Supplied text:
•••••
Food store sales volumes were 5.1% below pre-pandemic levels, the ONS said. People also bought less furniture and other big ticket items.

Non-food store sales fell by 1.7% in July, with retailers reporting that poor weather reduced footfall. Within that, household goods stores posted an even worse decline of 3.8% because of a fall in furniture and lighting products sales.

Department stores sales volumes fell by 2.9% over the month, while clothing stores posted a 2.2% drop.

According to the Met Office, it was the wettest July since 2009 and the sixth wettest July on record since 1836.

Helen Dickinson, chief executive of the British Retail Consortium, said:

July’s poor weather dampened retail sales, with spend stalling in areas such as clothing and footwear and household goods. Weakening consumer confidence also impacted purchases of big ticket items as customers continued to spend more cautiously, especially for computing and furniture. Meanwhile, sales for books and stationery performed better.

Retailers are hopeful that the coming months will provide a boost to spending, as England fans celebrate the Women’s Football World Cup Final this weekend, families start their back-to-school shopping and university students ready themselves for the new academic year. Nonetheless, the economic backdrop will remain difficult, and Government must find ways to create an environment that fosters economic growth.

Samuel Tombs, chief UK economist at Pantheon Macroeconomics, said:

July’s decline in retail sales likely is no more than a weather-related dip. Average temperatures swung from 2.7 degrees Celsius above their 1970-to-2022 average for the month of the year in June to 0.2 degrees below in July. Rainfall also was 78% above its 1970-to-2022 average in July.

Looking ahead, we continue to expect households’ real disposable income to rise briskly and to be about 2.0% higher in the fourth quarter than a year ago. Month-to-month increases in wages will outpace price rises in the third and fourth quarters, as energy prices fall back and the rate of increase in both food and core goods prices slows, in line with producer prices.

Mortgage refinancing will be a steady 0.2-to-0.3% per quarter headwind to quarter-on-quarter growth in households’ disposable incomes, and most of the drag will be offset at the aggregate level by an increase in the interest rate on the stock of households’ savings.

That said, some households likely will save more, given that the inflation-adjusted level of their bank deposits now is below the level implied by its pre-Covid rising trend, while others will focus more on paying off debt. In addition, consumers’ confidence still is well below its long-run average, despite recovering over the last six months.

All told, then, we think households’ real expenditure will be up around 1.5% year-over-year in the fourth quarter, with retail sales following a similar trend.

The Awful British Summer washed out retail sales in July

July UK retail sales -1.2% on month vs -0.5% expectations , -3.2% on the year

— Joumanna Nasr Bercetche 🇱🇧 (@CNBCJou) August 18, 2023

Introduction: Retail sales in Britain fall 1.2% as wet weather hits clothing purchases

Good morning, and welcome to our rolling coverage of business, the financial markets and the world economy.
•••••
Provided material:
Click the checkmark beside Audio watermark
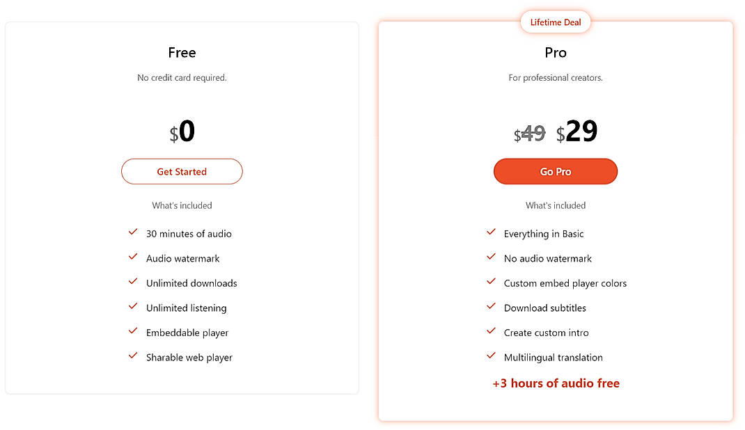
•••••
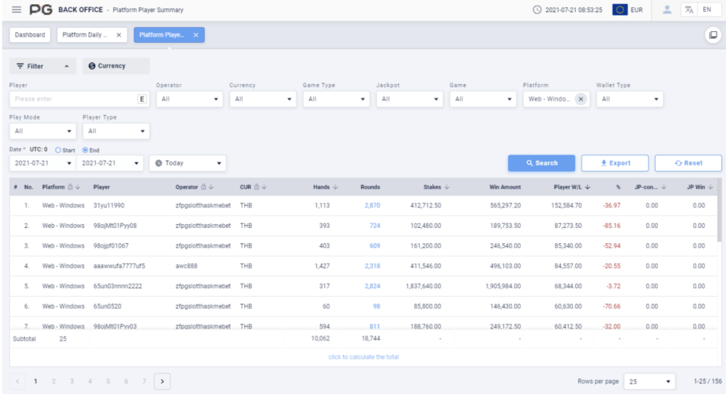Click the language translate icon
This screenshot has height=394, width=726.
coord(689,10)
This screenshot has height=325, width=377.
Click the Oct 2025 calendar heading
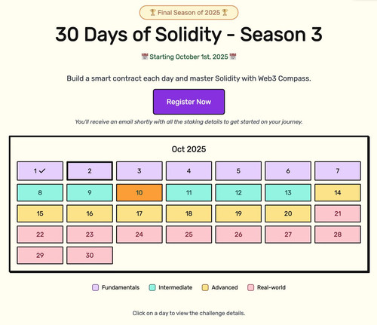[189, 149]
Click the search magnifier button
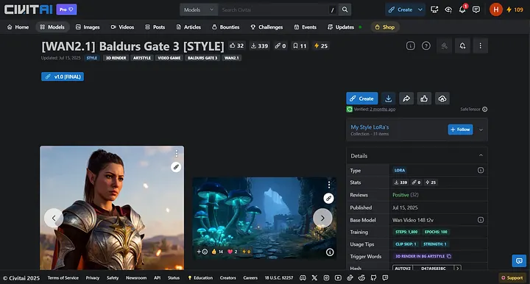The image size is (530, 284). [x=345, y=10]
•••••
Task objective:
In the retail sales text above, rewrite the paragraph beginning "Non-food store sales fell by 1.7% in July" as a short bulleted list that keeps its main facts.

Expected answer:
- Non-food store sales fell 1.7% in July.
- Retailers said poor weather reduced footfall.
- Household goods stores fell further, by 3.8%, because furniture and lighting sales dropped.